Nearly a decade ago, I regularly carpooled to work with my left-of-center neighbor, who had just emigrated from Indiana to Wisconsin. One election day, we decided to hit the polling place before work — but as we got halfway there, she jerked herself upright. “I forgot my driver’s license,” she said, worriedly. I reassured her that she didn’t need to show photo ID to vote. She paused. “That’s crazy,” she said.
Several years later, another prominent liberal would agree with my neighbor’s assessment of the voter verification process. In Crawford v. Marion County Election Board (2008), U.S. Supreme Court Justice John Paul Stevens would uphold the Indiana photo-ID law (although his explanation was slightly less succinct than my neighbor’s.) In his six to three majority opinion, Stevens upheld Indiana’s voter-identification law, noting that “public confidence in the integrity of the electoral process has independent significance, because it encourages citizen participation in the democratic process.”
When Stevens retired in 2010, President Barack Obama hailed him as an “impartial guardian” of the law, saying the “brilliant” justice had “worn the judicial robe with honor and humility.”

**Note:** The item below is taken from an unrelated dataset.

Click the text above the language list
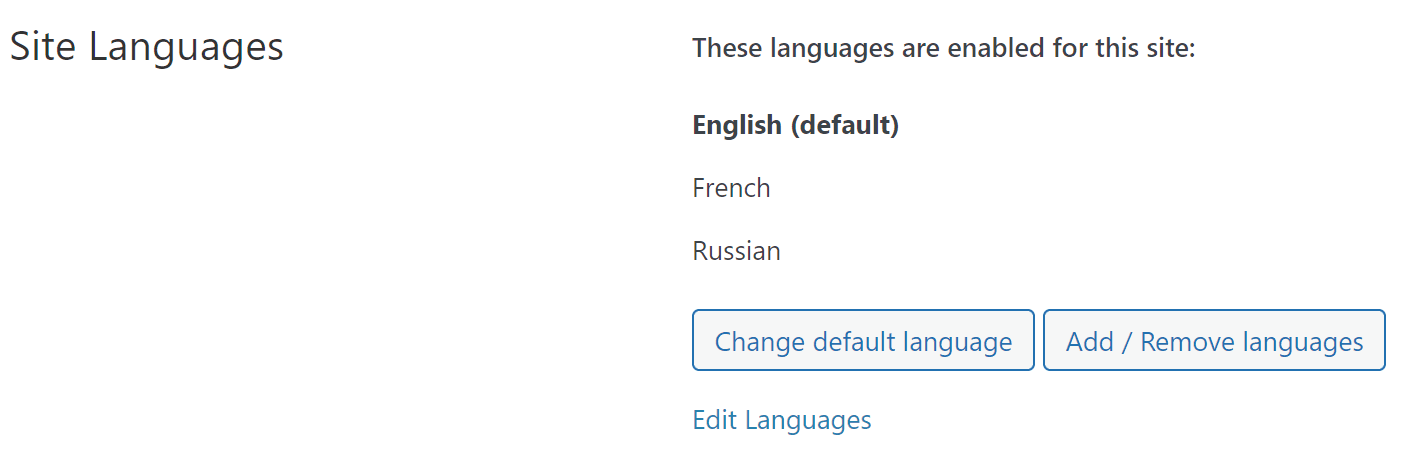Image resolution: width=1416 pixels, height=450 pixels. click(x=943, y=48)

Yet in Crawford, Stevens had apparently been too “impartial” for Obama’s tastes. On Monday, Obama’s Justice Department, headed up by beleaguered Attorney General Eric Holder, blocked a Texas voter-ID law, arguing the statute would disproportionately affect Hispanic voters. (In December, Holder’s department stopped implementation of a similar law in South Carolina.)
If Stevens’ opinion in Crawford marked a high point for “brilliance,” “honor,” and “humility,” then Obama’s DOJ is proactively eschewing those virtues. All the issues of racial vote suppression in Texas were hashed out in Crawford, which the Obama administration is now willing to defenestrate in favor of its own agenda.
For instance, DOJ has concluded that between 603,892 and 795,955 registered Texas voters do not have either a driver’s license or state-issued identification. According to numbers submitted by the state, up to 10.8 percent of Hispanic voters lack acceptable photo ID, nearly double the rate of non-Hispanics.
But Stevens drew the distinction between voters who are unable to obtain proper identification and those who were simply unwilling. “For most voters who need them, the inconvenience of making a trip to the BMV (Bureau of Motor Vehicles), gathering the required documents, and posing for a photograph surely does not qualify as a substantial burden on the right to vote, or even represent a significant increase over the usual burdens of voting,” Stevens wrote. He later added that “we cannot conclude that the statute imposes ‘excessively burdensome requirements’ on any class of voters.”
Further, Stevens dismissed the dire statistics about photo-ID-free voters submitted in the lower courts, noting that their accuracy had “not been tested in the trial court.” Previously, federal district court judge Sarah Evans Barker had found the estimates “utterly incredible and unreliable.”
Yet, according to Stevens’s opinion, even the “heavier burden” some groups face in obtaining a photo ID is mitigated by the fact that voters in both Indiana and Texas are allowed to cast provisional ballots. Having ten days following the election to prove who you are doesn’t pose a constitutional problem, according to the Court.
Stevens even notes that the federal government is, in part, to blame for the need for a photo-ID requirement. In the early 1990s, the federal “Motor Voter” law began automatically registering everyone to vote who applied for or renewed their driver’s licenses. Portions of the act limited states’ abilities to remove names from those lists; thus, voting districts were stuck with inflated voter rolls, replete with names of people who had died or moved. Thus, data collected by the Election Assistance Committee in 2004 indicated that 19 of 92 Indiana counties had registration totals exceeding 100 percent of the 2004 voting-age population.
Of course, in the absence of a photo-ID requirement, once a name is on a registration list, it is fair game to anyone that wants to rent it for an election. (This is in contrast to someone wanting to rent a DVD, in which case they actually have to show some identification.) And it is this type of potential fraud that Stevens recognized as entirely possible in the absence of a photo-ID law, saying “the interest in orderly administration and accurate recordkeeping provides a sufficient justification for carefully identifying all voters participating in the election process.”
The alternative is, to put it in my neighbor’s parlance, “crazy.”
— Christian Schneider is a senior fellow at the Wisconsin Policy Research Institute and a co-author of the Campaign Manager Survey.